Can Viswanathan Anand bounce back from two stunning losses? Yes, he surely can. If Magnus Carlsen can win two out of six games, so can Anand.
However, it is far easier said than done. In the span of about 24 hours, the race for the World chess title looks different. With Carlsen delivering two punishing blows to send Anand reeling, a premature end to the 12-game contest appears possible.
Much like a heavyweight boxer, sitting in his corner and reflecting on the battering received in the previous two rounds, Anand now needs re-strategize his approach to the next six. He knows well that the last two rounds belonged to Carlsen who will be in a hurry to land the knockout punch.
The Norwegian would have also anticipated a bruised Anand to throw punches like never before. One more mistake and Anand could well firmly be on the mat. As things stand now, Anand has much to play for.
His first step, with white pieces in Monday’s seventh round will be to break Carlsen’s winning momentum.
A draw — preferably, a comfortable one — can surely sooth the World champion’s nerves. After all, the first-ever loss with white pieces to Carlsen on Saturday is something Anand will find difficult to forget in a hurry.
Secondly, it is apparent now that Anand’s bravado in walking into Carlsen’s territory and trying to tame the Norwegian has backfired, not once, but twice.
Therefore, it is time for Anand to show his preparations, aimed at drawing Carlsen out of his comfort zone.
In terms of quality, the match so far has produced some thrilling moments. Contrary to what Anand’s two losses reflect, he has played strongly.
With both colours, he has come out of the opening without giving anything away to Carlsen.
The problem area, so far for Anand, has been his inability to figure out the correct continuation in endings involving rooks and pawns.
In most equal endgame of this kind, draw is the likely outcome. But in the last two games, Carlsen has managed to improve his position gradually by picking up the best options available, thereby forcing Anand to do the same. However, Anand faltered once in each game and Carlsen got what he wanted. Most likely, in the next two games, Anand will concentrate on keeping more pieces on the board and go for sharper lines. Carlsen, in three games so far, succeeded in triggering off series of exchanges to gain positions of his liking.
Since the challenger is yet to be tested in a tactical battle, at least for the next few games, Anand should avoid any positional debate with Carlsen.
For those who believe Anand has already reached a point of no return — going both by his form and choice of lines played so far — it is important to remember that the World champion can now be expected to play more freely. Like a relieved driver, who no longer worries about his new car inviting the first noticeable scratch, Anand can now move on with a different mindset. However, being rash is not an option.
In the last two matches, against Veselin Topalov (in 2010) and Boris Gelfand (in 2012), Anand bounced back from singular defeat to level the score at the first available opportunity.

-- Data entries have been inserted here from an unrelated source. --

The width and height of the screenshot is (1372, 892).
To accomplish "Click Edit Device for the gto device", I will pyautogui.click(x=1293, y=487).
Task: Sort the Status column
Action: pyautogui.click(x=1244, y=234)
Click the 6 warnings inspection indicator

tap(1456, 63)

Here, the deficit so far is double. The task on hand, no doubt, is difficult but not improbable. After all, Carlsen is human enough to commit mistakes.
If the Norwegian is ahead by 4-2, it is not because of any surprise element. He led Anand to the same course that the champion was well aware of. He engaged Anand in long, equal battles and eventually forced an error by the fifth or sixth hour of play.
It is indeed incredible that Carlsen continues to make moves of optimum strengths, defying fatigue. The same cannot be said of Anand.